Thus $\displaystyle \begin{align*} \int{ \mathrm{e}^{-2\,x} \cos{ \left( 3\,x \right) } \,\mathrm{d}x} = \frac{3}{13}\,\mathrm{e}^{-2\,x} \sin{(3\,x)} - \frac{2}{13}\,\mathrm{e}^{-2\,x} \cos{ \left( 3\,x \right) } + C \end{align*}$
 

MarkFL

Pessimist Singularitarian
Staff member
Feb 24, 2012
13,661
St. Augustine, FL.
Another approach would be to consider:

\(\displaystyle y=\int e^{ax}\cos(bx)\,dx\)

Thus:

\(\displaystyle \d{y}{x}=e^{ax}\cos(bx)\)

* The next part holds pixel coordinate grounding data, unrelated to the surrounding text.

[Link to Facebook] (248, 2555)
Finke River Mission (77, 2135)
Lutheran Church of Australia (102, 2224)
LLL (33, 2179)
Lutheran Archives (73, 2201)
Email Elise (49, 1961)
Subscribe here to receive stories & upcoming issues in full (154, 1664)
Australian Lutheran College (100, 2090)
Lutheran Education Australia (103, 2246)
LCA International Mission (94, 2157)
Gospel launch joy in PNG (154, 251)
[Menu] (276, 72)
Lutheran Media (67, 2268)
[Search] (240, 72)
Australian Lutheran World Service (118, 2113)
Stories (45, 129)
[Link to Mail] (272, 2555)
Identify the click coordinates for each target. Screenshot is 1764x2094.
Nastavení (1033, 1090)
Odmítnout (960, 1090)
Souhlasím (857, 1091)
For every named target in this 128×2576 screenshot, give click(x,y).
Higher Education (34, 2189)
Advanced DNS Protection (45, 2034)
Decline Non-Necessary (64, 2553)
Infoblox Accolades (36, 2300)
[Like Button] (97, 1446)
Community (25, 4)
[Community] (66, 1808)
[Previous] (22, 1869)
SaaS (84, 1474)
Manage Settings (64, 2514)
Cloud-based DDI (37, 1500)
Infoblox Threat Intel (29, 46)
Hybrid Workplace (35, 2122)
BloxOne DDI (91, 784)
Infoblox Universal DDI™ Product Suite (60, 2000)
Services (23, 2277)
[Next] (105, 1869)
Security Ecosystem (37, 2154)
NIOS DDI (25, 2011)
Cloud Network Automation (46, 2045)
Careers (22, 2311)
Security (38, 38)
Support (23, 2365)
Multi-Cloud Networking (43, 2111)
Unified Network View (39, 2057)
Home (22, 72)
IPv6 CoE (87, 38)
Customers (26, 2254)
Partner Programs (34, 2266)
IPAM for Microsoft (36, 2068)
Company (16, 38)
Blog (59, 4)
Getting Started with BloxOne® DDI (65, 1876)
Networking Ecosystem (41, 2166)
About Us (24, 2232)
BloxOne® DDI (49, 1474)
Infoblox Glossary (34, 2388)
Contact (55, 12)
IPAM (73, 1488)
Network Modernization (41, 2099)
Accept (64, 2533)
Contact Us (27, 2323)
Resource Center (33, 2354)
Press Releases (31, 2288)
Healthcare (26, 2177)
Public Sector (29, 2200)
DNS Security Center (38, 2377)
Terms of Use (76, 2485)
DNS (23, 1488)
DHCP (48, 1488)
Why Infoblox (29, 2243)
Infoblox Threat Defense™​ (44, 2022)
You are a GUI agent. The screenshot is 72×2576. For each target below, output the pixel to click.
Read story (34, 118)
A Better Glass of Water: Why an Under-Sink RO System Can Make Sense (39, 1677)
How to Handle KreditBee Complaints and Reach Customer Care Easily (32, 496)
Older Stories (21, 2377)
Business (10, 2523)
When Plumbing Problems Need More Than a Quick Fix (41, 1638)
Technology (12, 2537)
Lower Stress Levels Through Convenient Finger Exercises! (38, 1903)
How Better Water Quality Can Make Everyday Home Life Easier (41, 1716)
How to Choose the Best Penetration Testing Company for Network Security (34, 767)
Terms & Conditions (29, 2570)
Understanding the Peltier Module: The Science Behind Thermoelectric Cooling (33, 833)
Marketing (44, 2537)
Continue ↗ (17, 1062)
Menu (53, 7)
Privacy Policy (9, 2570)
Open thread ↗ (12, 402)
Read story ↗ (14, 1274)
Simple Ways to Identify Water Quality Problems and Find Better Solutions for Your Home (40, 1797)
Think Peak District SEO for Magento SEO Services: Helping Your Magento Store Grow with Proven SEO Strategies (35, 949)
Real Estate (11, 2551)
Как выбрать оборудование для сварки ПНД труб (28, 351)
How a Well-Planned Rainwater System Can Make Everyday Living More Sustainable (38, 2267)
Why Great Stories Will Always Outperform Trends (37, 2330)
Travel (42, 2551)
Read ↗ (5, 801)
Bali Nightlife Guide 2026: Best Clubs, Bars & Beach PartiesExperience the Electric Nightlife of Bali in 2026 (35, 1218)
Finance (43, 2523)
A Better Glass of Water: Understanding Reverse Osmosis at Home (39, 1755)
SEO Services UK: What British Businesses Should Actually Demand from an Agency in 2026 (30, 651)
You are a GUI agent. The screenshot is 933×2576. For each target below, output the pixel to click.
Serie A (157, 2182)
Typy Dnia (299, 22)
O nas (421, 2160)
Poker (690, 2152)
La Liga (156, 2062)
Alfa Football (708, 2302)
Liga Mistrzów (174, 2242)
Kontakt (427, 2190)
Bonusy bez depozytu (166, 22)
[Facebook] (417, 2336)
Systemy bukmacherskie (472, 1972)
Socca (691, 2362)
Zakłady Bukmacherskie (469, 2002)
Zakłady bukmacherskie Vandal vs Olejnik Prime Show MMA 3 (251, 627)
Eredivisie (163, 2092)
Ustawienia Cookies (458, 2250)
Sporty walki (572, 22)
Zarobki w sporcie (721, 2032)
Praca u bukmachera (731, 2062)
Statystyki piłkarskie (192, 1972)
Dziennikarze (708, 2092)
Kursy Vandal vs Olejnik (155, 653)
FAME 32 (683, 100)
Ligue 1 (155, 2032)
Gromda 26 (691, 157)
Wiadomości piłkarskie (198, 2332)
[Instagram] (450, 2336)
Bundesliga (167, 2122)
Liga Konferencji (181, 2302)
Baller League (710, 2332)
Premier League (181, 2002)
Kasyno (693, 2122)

The homogeneous solution is:

\(\displaystyle y_h(x)=c_1\)

And the particular solution will take the form:

\(\displaystyle y_p(x)=e^{ax}\left(A\cos(bx)+B\sin(bx)\right)\)

Hence:

\(\displaystyle y_p'(x)=e^{ax}\left((Aa+Bb)\cos(bx)+(Ba-Ab)\sin(bx)\right)\)

Substituting into the ODE, we obtain:

\(\displaystyle e^{ax}\left((Aa+Bb)\cos(bx)+(Ba-Ab)\sin(bx)\right)=e^{ax}\cos(bx)\)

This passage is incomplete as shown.